Segment Open
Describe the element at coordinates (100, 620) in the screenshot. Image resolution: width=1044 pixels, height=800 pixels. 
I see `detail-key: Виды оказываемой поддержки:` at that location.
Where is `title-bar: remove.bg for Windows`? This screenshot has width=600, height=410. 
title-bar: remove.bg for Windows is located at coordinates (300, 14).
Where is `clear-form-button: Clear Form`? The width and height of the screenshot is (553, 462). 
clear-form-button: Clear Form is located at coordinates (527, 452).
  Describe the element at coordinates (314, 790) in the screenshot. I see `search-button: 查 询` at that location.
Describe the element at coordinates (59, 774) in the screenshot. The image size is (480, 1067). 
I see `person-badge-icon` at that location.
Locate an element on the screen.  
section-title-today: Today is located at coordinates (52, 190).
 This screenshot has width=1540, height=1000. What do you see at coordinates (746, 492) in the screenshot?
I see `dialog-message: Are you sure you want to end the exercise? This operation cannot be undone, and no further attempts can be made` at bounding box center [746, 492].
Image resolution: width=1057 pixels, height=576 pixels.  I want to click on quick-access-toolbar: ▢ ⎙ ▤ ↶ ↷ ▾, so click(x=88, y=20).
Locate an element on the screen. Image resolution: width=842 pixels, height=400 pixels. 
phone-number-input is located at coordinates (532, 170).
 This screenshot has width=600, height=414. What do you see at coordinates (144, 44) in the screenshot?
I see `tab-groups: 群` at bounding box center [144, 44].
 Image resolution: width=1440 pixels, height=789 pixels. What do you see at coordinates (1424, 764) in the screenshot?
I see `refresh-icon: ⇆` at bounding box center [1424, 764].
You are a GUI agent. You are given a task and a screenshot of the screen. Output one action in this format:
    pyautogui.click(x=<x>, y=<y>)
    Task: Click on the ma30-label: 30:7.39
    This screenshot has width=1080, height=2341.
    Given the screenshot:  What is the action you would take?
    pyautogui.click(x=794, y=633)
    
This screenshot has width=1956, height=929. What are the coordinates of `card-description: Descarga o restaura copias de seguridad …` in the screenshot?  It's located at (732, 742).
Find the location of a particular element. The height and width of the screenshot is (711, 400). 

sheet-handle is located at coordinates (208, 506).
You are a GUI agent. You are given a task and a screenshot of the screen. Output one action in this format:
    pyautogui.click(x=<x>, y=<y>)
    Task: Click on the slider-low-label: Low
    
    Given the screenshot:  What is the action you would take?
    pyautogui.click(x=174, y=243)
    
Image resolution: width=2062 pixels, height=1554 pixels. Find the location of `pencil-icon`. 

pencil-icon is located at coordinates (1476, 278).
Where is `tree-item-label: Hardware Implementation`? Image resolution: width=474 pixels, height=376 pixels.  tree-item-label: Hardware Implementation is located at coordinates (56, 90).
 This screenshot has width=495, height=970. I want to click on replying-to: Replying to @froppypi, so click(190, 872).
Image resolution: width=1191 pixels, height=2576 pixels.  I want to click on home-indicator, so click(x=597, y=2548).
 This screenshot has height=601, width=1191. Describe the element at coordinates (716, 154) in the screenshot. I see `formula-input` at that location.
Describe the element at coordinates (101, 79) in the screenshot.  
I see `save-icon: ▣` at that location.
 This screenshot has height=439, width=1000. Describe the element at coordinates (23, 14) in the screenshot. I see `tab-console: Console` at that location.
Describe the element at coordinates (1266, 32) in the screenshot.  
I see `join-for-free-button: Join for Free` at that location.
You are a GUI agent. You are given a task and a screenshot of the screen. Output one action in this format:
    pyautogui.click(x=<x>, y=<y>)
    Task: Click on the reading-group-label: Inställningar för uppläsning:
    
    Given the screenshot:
Segment Closed
▶ _What to produce_:
Rewrite all of the material above, replacing "GUI agent" with "screen assistant" everywhere it occurs and leaving everything else unchanged.

▶ _Solved problem_:
Describe the element at coordinates (100, 620) in the screenshot. Image resolution: width=1044 pixels, height=800 pixels. 
I see `detail-key: Виды оказываемой поддержки:` at that location.
Where is `title-bar: remove.bg for Windows`? This screenshot has width=600, height=410. 
title-bar: remove.bg for Windows is located at coordinates (300, 14).
Where is `clear-form-button: Clear Form`? The width and height of the screenshot is (553, 462). 
clear-form-button: Clear Form is located at coordinates (527, 452).
  Describe the element at coordinates (314, 790) in the screenshot. I see `search-button: 查 询` at that location.
Describe the element at coordinates (59, 774) in the screenshot. The image size is (480, 1067). 
I see `person-badge-icon` at that location.
Locate an element on the screen.  
section-title-today: Today is located at coordinates (52, 190).
 This screenshot has width=1540, height=1000. What do you see at coordinates (746, 492) in the screenshot?
I see `dialog-message: Are you sure you want to end the exercise? This operation cannot be undone, and no further attempts can be made` at bounding box center [746, 492].
Image resolution: width=1057 pixels, height=576 pixels.  I want to click on quick-access-toolbar: ▢ ⎙ ▤ ↶ ↷ ▾, so click(x=88, y=20).
Locate an element on the screen. Image resolution: width=842 pixels, height=400 pixels. 
phone-number-input is located at coordinates (532, 170).
 This screenshot has width=600, height=414. What do you see at coordinates (144, 44) in the screenshot?
I see `tab-groups: 群` at bounding box center [144, 44].
 Image resolution: width=1440 pixels, height=789 pixels. What do you see at coordinates (1424, 764) in the screenshot?
I see `refresh-icon: ⇆` at bounding box center [1424, 764].
You are a screen assistant. You are given a task and a screenshot of the screen. Output one action in this format:
    pyautogui.click(x=<x>, y=<y>)
    Task: Click on the ma30-label: 30:7.39
    This screenshot has width=1080, height=2341.
    Given the screenshot:  What is the action you would take?
    pyautogui.click(x=794, y=633)
    
This screenshot has width=1956, height=929. What are the coordinates of `card-description: Descarga o restaura copias de seguridad …` in the screenshot?  It's located at (732, 742).
Find the location of a particular element. The height and width of the screenshot is (711, 400). 

sheet-handle is located at coordinates (208, 506).
You are a screen assistant. You are given a task and a screenshot of the screen. Output one action in this format:
    pyautogui.click(x=<x>, y=<y>)
    Task: Click on the slider-low-label: Low
    
    Given the screenshot:  What is the action you would take?
    pyautogui.click(x=174, y=243)
    
Image resolution: width=2062 pixels, height=1554 pixels. Find the location of `pencil-icon`. 

pencil-icon is located at coordinates (1476, 278).
Where is `tree-item-label: Hardware Implementation`? Image resolution: width=474 pixels, height=376 pixels.  tree-item-label: Hardware Implementation is located at coordinates (56, 90).
 This screenshot has width=495, height=970. I want to click on replying-to: Replying to @froppypi, so click(190, 872).
Image resolution: width=1191 pixels, height=2576 pixels.  I want to click on home-indicator, so click(x=597, y=2548).
 This screenshot has height=601, width=1191. Describe the element at coordinates (716, 154) in the screenshot. I see `formula-input` at that location.
Describe the element at coordinates (101, 79) in the screenshot.  
I see `save-icon: ▣` at that location.
 This screenshot has height=439, width=1000. Describe the element at coordinates (23, 14) in the screenshot. I see `tab-console: Console` at that location.
Describe the element at coordinates (1266, 32) in the screenshot.  
I see `join-for-free-button: Join for Free` at that location.
You are a screen assistant. You are given a task and a screenshot of the screen. Output one action in this format:
    pyautogui.click(x=<x>, y=<y>)
    Task: Click on the reading-group-label: Inställningar för uppläsning:
    
    Given the screenshot:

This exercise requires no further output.